According to 2020 American Community Survey estimates, there were 457 families residing in the town.

===2010 census===
As of the 2010 United States census, there were 1,403 people, 751 households, and 575 families residing in the town.

===2000 census===
As of the census of 2000, there were 1,475 people, 537 households, and 381 families residing in the town. The population density was 254.1 PD/sqmi. There were 616 housing units at an average density of 106.1 /sqmi. The racial makeup of the town was 78.44% White, 6.10% African American, 0.88% Native American, 0.27% Asian, 11.19% from other races, and 3.12% from two or more races. Hispanic or Latino of any race were 21.83% of the population.

In 2000, there were 537 households, out of which 33.9% had children under the age of 18 living with them, 52.7% were married couples living together, 13.8% had a female householder with no husband present, and 28.9% were non-families. 23.8% of all households were made up of individuals, and 11.2% had someone living alone who was 65 years of age or older. The average household size was 2.75 and the average family size was 3.28.

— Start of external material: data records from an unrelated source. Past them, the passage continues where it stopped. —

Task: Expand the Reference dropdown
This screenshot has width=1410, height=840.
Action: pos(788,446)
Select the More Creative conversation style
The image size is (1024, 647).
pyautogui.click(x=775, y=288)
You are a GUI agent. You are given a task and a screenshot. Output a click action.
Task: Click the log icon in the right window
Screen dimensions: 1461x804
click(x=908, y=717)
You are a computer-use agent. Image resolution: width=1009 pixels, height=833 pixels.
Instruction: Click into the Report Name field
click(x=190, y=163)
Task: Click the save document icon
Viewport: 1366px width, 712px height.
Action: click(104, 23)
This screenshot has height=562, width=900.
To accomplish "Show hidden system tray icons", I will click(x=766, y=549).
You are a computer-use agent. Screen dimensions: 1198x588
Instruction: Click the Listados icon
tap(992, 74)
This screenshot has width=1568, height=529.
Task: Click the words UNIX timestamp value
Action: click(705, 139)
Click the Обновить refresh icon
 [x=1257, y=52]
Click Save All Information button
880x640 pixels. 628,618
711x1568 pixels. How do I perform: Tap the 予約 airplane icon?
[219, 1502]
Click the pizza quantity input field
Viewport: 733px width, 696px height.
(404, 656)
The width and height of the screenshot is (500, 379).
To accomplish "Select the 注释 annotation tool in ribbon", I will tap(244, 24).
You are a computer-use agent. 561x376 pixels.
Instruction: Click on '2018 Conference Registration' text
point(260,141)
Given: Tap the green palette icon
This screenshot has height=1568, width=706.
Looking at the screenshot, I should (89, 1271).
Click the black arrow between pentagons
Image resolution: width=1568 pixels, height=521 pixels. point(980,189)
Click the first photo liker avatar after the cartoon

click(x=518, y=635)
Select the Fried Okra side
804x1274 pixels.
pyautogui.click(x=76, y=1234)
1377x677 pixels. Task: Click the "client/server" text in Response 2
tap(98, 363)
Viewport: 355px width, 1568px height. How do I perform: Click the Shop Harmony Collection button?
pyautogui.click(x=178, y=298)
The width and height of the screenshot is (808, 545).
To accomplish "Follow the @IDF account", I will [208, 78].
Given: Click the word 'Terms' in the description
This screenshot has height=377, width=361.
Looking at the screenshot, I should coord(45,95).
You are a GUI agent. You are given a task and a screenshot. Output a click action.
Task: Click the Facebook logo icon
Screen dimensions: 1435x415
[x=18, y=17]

In 2000, in the town, the population was spread out, with 30.9% under the age of 18, 7.5% from 18 to 24, 23.9% from 25 to 44, 22.9% from 45 to 64, and 14.8% who were 65 years of age or older. The median age was 36 years. For every 100 females, there were 93.1 males. For every 100 females age 18 and over, there were 91.5 males.

In 2000, the median income for a household in the town was $25,962, and the median income for a family was $34,375. Males had a median income of $24,886 versus $17,841 for females. The per capita income for the town was $12,920. About 26.9% of families and 27.5% of the population were below the poverty line, including 32.9% of those under age 18 and 18.3% of those age 65 or over.

==Education==
All of Interlachen's public schools are served by Putnam County School Board.

- Robert H. Jenkins, Jr. Elementary School (formerly known as Interlachen Elementary School until 2021)
- Interlachen Middle/High School (merged with C.H. Price Middle School and reverted back to previous name of Interlachen Jr.-Sr. High School in 2021)

===Library===
Putnam County is served by the Putnam County Library System which has five branches, and the local one is Interlachen Library.